Task-Driven Co-Design of Mobile Manipulators
Raphael Schneider, Daniel Honerkamp, Tim Welschehold, Abhinav Valada

TL;DR
This paper introduces a novel concurrent design method for mobile manipulators that optimizes arm-mounting parameters using reinforcement learning and Bayesian optimization, leading to improved task performance and practical, modular robot designs.
Contribution
It presents the first concurrent design approach combining reinforcement learning with Bayesian optimization for mobile manipulators, enhancing task-specific performance.
Findings
Optimized designs outperform heuristic-based configurations.
Designed manipulators show improved performance on household tasks.

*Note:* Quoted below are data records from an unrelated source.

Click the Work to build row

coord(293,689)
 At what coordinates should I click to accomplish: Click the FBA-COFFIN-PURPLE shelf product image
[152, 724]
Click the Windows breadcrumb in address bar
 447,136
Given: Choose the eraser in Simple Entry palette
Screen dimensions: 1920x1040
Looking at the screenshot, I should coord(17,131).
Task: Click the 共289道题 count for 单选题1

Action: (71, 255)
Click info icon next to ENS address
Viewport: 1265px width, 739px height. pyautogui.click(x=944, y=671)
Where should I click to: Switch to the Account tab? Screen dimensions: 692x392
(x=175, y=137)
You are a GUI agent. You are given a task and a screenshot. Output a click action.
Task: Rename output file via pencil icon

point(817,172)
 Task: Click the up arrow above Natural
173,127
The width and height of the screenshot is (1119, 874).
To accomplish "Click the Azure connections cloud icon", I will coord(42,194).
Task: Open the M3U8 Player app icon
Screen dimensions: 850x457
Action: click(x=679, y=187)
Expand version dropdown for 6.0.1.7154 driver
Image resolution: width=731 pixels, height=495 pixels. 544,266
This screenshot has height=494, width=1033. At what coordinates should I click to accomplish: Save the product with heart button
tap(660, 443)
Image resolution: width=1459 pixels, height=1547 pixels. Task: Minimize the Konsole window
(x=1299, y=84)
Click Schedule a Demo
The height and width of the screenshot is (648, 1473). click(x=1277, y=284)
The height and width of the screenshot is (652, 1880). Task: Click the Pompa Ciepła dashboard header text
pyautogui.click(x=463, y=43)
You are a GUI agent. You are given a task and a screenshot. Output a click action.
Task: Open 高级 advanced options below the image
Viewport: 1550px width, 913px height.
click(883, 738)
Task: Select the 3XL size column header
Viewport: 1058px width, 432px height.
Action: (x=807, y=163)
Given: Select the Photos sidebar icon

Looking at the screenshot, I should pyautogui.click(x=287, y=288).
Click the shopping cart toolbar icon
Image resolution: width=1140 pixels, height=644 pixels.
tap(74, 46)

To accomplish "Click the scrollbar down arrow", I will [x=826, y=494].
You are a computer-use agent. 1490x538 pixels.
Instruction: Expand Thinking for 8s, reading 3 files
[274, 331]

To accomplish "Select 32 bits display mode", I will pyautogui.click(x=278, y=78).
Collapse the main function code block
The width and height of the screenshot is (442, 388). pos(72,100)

Proposed method produces practical, modular, and affordable robot configurations.
Abstract
Recent interest in mobile manipulation has resulted in a wide range of new robot designs. A large family of these designs focuses on modular platforms that combine existing mobile bases with static manipulator arms. They combine these modules by mounting the arm in a tabletop configuration. However, the operating workspaces and heights for common mobile manipulation tasks, such as opening articulated objects, significantly differ from tabletop manipulation tasks. As a result, these standard arm mounting configurations can result in kinematics with restricted joint ranges and motions. To address these problems, we present the first Concurrent Design approach for mobile manipulators to optimize key arm-mounting parameters. Our approach directly targets task performance across representative household tasks by training a powerful multitask-capable reinforcement learning policy in an inner…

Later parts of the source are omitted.